Prediction or Not? An Energy-Efficient Framework for Clustering-Based Data Collection in Wireless Sensor Networks

For many applications in wireless sensor networks (WSNs), users may want to continuously extract data from the networks for analysis later. However, accurate data extraction is difficult-it is often too costly to obtain all sensor readings, as well as not necessary in the sense that the readings themselves only represent samples of the true state of the world. Clustering and prediction techniques, which exploit spatial and temporal correlation among the sensor data provide opportunities for reducing the energy consumption of continuous sensor data collection.
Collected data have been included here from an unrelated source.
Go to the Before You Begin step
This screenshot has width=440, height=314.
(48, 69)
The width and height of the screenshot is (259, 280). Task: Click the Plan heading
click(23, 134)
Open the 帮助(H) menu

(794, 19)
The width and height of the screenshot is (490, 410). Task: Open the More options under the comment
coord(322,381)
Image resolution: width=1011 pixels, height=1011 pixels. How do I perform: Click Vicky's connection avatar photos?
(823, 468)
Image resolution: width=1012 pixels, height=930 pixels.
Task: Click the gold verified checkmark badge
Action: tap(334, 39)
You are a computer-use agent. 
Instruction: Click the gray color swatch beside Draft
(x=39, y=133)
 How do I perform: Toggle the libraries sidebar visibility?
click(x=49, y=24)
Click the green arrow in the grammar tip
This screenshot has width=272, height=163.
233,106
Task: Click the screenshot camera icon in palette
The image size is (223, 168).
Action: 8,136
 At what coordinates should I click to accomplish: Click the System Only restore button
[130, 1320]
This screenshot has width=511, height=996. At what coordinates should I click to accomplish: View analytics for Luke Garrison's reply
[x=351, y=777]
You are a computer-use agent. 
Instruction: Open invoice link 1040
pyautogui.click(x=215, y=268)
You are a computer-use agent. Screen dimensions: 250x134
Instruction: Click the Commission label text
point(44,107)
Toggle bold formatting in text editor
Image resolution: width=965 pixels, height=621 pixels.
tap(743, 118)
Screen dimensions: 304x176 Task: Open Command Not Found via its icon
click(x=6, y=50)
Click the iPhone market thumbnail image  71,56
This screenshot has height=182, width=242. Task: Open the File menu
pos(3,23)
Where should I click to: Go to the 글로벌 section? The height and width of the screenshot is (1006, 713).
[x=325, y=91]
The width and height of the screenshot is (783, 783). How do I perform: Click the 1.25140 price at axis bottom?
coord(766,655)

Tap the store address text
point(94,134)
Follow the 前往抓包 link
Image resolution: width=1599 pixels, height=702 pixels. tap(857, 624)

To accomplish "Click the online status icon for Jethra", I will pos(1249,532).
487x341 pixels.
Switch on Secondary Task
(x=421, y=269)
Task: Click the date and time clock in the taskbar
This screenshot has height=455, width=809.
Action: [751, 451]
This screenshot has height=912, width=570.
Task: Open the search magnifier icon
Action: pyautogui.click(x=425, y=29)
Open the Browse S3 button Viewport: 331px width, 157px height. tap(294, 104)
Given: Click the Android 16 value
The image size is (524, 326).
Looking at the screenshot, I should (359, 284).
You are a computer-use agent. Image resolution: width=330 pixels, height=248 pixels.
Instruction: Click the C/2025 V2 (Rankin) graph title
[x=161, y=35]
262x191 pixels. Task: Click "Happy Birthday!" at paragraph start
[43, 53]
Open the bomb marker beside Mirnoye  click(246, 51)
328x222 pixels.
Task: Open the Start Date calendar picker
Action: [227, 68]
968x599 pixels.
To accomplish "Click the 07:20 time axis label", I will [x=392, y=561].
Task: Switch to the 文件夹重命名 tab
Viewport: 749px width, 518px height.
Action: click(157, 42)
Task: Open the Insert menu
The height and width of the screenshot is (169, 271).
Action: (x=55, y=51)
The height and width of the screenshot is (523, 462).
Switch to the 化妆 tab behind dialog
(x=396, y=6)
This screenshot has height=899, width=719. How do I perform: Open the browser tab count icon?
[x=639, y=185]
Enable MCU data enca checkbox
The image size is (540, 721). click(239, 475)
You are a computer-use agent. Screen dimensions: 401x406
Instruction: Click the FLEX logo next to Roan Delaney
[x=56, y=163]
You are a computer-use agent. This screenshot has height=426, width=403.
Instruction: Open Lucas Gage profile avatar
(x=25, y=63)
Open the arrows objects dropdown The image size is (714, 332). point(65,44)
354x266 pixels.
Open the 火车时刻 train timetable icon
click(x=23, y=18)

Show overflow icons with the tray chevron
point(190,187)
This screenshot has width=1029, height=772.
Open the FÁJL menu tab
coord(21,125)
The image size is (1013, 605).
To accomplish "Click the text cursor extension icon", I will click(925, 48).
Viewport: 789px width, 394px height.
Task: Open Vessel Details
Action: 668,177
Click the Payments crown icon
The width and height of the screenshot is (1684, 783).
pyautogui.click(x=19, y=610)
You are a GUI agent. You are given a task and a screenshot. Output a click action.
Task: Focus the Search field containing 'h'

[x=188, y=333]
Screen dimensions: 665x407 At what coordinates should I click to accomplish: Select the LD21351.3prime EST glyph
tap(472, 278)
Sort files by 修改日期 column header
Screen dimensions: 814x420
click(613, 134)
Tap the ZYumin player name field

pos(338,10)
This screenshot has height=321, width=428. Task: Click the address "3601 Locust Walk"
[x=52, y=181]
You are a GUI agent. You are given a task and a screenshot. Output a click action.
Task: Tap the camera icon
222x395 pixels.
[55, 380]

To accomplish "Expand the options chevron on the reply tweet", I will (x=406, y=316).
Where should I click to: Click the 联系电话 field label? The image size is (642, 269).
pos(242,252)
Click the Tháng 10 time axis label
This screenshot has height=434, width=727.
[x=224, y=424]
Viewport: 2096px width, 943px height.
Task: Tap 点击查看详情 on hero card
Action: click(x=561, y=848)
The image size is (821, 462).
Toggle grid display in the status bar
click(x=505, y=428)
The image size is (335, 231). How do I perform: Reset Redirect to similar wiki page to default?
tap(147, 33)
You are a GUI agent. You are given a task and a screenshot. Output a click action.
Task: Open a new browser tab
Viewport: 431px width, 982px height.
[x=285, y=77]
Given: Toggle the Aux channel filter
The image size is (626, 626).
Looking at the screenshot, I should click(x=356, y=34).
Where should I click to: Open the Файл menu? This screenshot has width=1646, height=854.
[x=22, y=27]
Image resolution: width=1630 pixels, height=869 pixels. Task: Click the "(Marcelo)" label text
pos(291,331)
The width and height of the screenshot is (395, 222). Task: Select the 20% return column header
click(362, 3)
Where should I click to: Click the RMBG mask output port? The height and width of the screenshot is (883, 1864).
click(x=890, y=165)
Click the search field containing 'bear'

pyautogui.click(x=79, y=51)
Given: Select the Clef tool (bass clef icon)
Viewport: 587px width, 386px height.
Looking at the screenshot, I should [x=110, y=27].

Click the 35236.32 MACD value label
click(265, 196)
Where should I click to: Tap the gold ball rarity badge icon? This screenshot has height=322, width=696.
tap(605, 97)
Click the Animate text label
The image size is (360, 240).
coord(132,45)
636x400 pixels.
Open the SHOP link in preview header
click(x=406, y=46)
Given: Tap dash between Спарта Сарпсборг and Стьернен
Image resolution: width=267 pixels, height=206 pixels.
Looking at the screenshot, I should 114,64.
Integrating clustering and prediction techniques makes it essential to design a new data collection scheme, so as to achieve network energy efficiency and stability. We propose an energy-efficient framework for clustering-based data collection in wireless sensor networks by integrating adaptively enabling/disabling prediction scheme. Our framework is clustering based. A cluster head represents all sensor nodes in the cluster and collects data values from them. To realize prediction techniques efficiently in WSNs, we present adaptive scheme to control prediction used in our framework, analyze the performance tradeoff between reducing communication cost and limiting prediction cost, and design algorithms to exploit the benefit of adaptive scheme to enable/disable prediction operations. Our framework is general enough to incorporate many advanced features and we show how sleep/awake scheduling can be applied, which takes our framework approach to designing a practical algorithm for data aggregation: it avoids the need for rampant node-to-node propagation of aggregates, but rather it uses faster and more efficient cluster-to-cluster propagation. To the best of our knowledge, this is the first work adaptively enabling/disabling prediction scheme for clustering-based continuous data collection in sensor networks. Our proposed models, analysis, and framework are validated via simulation and comparison with competing techniques.